Page 1 of 1

Erm... Loss A: nan, Loss B: nan - what's going on?

Posted: Tue Jan 26, 2021 4:35 am
by yking90

Have been training for over 18 hours - it started out like this and it's still the same... what could cause this?

Image


Re: Erm... Loss A: nan, Loss B: nan - what's going on?

Posted: Tue Jan 26, 2021 7:03 am
by yking90

Damn! I think i figured it out...

I was using Distributed training across 3090 and 2080....

Re-started it by excluding the 3090 and it's working.

FYI - for anyone who may face it :)


Re: Erm... Loss A: nan, Loss B: nan - what's going on?

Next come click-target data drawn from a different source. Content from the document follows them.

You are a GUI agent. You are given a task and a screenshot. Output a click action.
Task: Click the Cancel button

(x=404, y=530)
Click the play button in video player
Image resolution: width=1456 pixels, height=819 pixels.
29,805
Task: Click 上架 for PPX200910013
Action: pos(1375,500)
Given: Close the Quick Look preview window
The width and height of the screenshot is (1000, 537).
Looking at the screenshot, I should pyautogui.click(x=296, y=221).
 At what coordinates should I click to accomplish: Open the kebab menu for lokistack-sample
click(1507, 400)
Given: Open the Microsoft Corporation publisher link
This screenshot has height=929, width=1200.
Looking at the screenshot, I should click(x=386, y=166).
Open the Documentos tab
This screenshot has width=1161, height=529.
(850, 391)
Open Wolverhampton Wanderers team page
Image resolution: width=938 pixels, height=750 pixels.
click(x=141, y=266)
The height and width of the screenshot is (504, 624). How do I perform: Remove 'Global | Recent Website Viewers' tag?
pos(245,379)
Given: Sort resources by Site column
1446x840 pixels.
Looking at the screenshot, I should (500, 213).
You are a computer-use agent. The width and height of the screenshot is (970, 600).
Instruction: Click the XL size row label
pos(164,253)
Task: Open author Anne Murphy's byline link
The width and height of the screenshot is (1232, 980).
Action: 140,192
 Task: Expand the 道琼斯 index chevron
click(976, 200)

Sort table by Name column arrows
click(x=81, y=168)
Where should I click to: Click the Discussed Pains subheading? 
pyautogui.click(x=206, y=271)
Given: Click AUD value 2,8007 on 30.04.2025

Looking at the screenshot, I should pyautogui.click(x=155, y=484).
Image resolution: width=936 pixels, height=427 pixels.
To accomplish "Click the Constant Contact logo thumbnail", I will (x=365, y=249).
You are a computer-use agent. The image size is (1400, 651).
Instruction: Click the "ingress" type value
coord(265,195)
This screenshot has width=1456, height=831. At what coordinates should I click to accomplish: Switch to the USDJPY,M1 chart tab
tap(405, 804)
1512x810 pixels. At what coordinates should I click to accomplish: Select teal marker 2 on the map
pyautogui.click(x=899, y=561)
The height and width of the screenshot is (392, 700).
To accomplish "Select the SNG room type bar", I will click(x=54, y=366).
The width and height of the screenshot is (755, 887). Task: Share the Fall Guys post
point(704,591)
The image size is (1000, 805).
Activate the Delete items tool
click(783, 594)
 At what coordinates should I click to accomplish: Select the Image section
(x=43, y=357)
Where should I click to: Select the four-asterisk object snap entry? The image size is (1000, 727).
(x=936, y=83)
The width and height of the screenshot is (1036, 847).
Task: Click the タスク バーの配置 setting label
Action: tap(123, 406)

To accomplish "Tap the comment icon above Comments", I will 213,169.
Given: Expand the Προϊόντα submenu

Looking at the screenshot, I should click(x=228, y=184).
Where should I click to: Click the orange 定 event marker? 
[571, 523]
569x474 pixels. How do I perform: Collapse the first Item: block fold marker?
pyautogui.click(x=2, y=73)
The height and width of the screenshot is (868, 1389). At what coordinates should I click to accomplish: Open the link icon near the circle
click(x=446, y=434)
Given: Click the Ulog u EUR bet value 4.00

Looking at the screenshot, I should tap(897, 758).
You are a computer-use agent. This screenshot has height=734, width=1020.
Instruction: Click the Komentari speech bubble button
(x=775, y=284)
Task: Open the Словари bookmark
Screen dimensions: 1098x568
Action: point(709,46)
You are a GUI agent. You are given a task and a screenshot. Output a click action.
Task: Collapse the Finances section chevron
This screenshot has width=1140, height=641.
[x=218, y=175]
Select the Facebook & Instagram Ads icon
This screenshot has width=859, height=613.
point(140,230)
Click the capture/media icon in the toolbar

Posted: Tue Jan 26, 2021 6:33 pm
by bryanlyon

Actually, app.php/faqpage#f3r6 It's a somewhat common occurrence, though using two different generations of GPU may make it more common.


Re: Erm... Loss A: nan, Loss B: nan - what's going on?

Posted: Wed Jan 27, 2021 6:58 pm
by yking90

I'm assuming that once we get to a point where 3x cards are supported, using 2 GPUs power would actually be beneficial?


Re: Erm... Loss A: nan, Loss B: nan - what's going on?

Posted: Wed Jan 27, 2021 7:22 pm
by bryanlyon

You can already do multiple GPU. That's what the distributed feature is for. Mixing generations (30xx and 20xx) will probably never be worthwhile however.


Re: Erm... Loss A: nan, Loss B: nan - what's going on?

Posted: Wed Jan 27, 2021 8:23 pm
by yking90

Could you explain why so?


Re: Erm... Loss A: nan, Loss B: nan - what's going on?

Posted: Thu Jan 28, 2021 3:42 pm
by bryanlyon

Because they all work differently under the covers. Mixing GPUs causes multiple graphs to be created. First, the slowest GPU will be setting the pace, so the faster GPU will be waiting on the slower one all the time. Second, if the graphs happen to diverge at any point, you would get a failure like you saw. There is really no way to avoid that (except for running on a single GPU generation).